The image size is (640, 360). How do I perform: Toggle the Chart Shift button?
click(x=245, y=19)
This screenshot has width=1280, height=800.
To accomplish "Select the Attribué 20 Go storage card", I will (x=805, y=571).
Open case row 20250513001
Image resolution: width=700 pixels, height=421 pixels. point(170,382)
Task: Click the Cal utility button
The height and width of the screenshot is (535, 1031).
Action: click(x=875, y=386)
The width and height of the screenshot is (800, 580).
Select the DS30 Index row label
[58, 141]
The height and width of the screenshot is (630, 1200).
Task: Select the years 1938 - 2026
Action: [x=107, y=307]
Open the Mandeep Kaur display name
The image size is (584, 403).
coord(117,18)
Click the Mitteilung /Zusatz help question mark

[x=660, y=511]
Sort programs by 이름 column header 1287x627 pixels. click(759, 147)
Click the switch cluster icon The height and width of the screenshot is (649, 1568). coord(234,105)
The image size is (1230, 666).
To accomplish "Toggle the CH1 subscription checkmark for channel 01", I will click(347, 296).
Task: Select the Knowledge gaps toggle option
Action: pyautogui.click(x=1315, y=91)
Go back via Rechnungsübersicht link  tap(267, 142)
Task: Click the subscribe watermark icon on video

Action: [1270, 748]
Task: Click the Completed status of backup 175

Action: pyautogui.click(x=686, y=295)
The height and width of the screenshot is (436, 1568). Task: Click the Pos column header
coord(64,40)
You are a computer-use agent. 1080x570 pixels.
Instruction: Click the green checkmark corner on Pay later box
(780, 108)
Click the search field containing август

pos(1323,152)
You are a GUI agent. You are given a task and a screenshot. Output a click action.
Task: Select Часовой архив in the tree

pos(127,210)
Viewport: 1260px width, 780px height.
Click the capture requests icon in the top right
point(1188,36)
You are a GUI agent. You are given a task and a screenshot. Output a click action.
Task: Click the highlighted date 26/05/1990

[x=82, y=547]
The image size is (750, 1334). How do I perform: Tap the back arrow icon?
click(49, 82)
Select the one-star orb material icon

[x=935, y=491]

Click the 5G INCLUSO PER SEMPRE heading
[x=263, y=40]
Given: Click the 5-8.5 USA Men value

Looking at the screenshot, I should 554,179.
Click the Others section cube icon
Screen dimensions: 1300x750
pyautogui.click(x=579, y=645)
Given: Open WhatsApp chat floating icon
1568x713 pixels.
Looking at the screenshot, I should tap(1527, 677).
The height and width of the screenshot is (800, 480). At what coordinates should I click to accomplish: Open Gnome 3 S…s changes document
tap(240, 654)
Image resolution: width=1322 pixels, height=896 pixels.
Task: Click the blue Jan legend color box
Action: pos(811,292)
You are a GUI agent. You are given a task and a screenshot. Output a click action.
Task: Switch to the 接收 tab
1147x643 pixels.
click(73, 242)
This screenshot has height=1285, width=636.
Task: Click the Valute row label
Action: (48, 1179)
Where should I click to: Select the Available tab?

■ What you will do ■
The required answer is the complete data, repeated exactly.

■ Written response ■
The image size is (640, 360). How do I perform: Toggle the Chart Shift button?
click(x=245, y=19)
This screenshot has width=1280, height=800.
To accomplish "Select the Attribué 20 Go storage card", I will (x=805, y=571).
Open case row 20250513001
Image resolution: width=700 pixels, height=421 pixels. point(170,382)
Task: Click the Cal utility button
The height and width of the screenshot is (535, 1031).
Action: click(x=875, y=386)
The width and height of the screenshot is (800, 580).
Select the DS30 Index row label
[58, 141]
The height and width of the screenshot is (630, 1200).
Task: Select the years 1938 - 2026
Action: [x=107, y=307]
Open the Mandeep Kaur display name
The image size is (584, 403).
coord(117,18)
Click the Mitteilung /Zusatz help question mark

[x=660, y=511]
Sort programs by 이름 column header 1287x627 pixels. click(759, 147)
Click the switch cluster icon The height and width of the screenshot is (649, 1568). coord(234,105)
The image size is (1230, 666).
To accomplish "Toggle the CH1 subscription checkmark for channel 01", I will click(347, 296).
Task: Select the Knowledge gaps toggle option
Action: pyautogui.click(x=1315, y=91)
Go back via Rechnungsübersicht link  tap(267, 142)
Task: Click the subscribe watermark icon on video

Action: [1270, 748]
Task: Click the Completed status of backup 175

Action: pyautogui.click(x=686, y=295)
The height and width of the screenshot is (436, 1568). Task: Click the Pos column header
coord(64,40)
You are a computer-use agent. 1080x570 pixels.
Instruction: Click the green checkmark corner on Pay later box
(780, 108)
Click the search field containing август

pos(1323,152)
You are a GUI agent. You are given a task and a screenshot. Output a click action.
Task: Select Часовой архив in the tree

pos(127,210)
Viewport: 1260px width, 780px height.
Click the capture requests icon in the top right
point(1188,36)
You are a GUI agent. You are given a task and a screenshot. Output a click action.
Task: Click the highlighted date 26/05/1990

[x=82, y=547]
The image size is (750, 1334). How do I perform: Tap the back arrow icon?
click(49, 82)
Select the one-star orb material icon

[x=935, y=491]

Click the 5G INCLUSO PER SEMPRE heading
[x=263, y=40]
Given: Click the 5-8.5 USA Men value

Looking at the screenshot, I should 554,179.
Click the Others section cube icon
Screen dimensions: 1300x750
pyautogui.click(x=579, y=645)
Given: Open WhatsApp chat floating icon
1568x713 pixels.
Looking at the screenshot, I should tap(1527, 677).
The height and width of the screenshot is (800, 480). At what coordinates should I click to accomplish: Open Gnome 3 S…s changes document
tap(240, 654)
Image resolution: width=1322 pixels, height=896 pixels.
Task: Click the blue Jan legend color box
Action: pos(811,292)
You are a GUI agent. You are given a task and a screenshot. Output a click action.
Task: Switch to the 接收 tab
1147x643 pixels.
click(73, 242)
This screenshot has height=1285, width=636.
Task: Click the Valute row label
Action: (48, 1179)
Where should I click to: Select the Available tab?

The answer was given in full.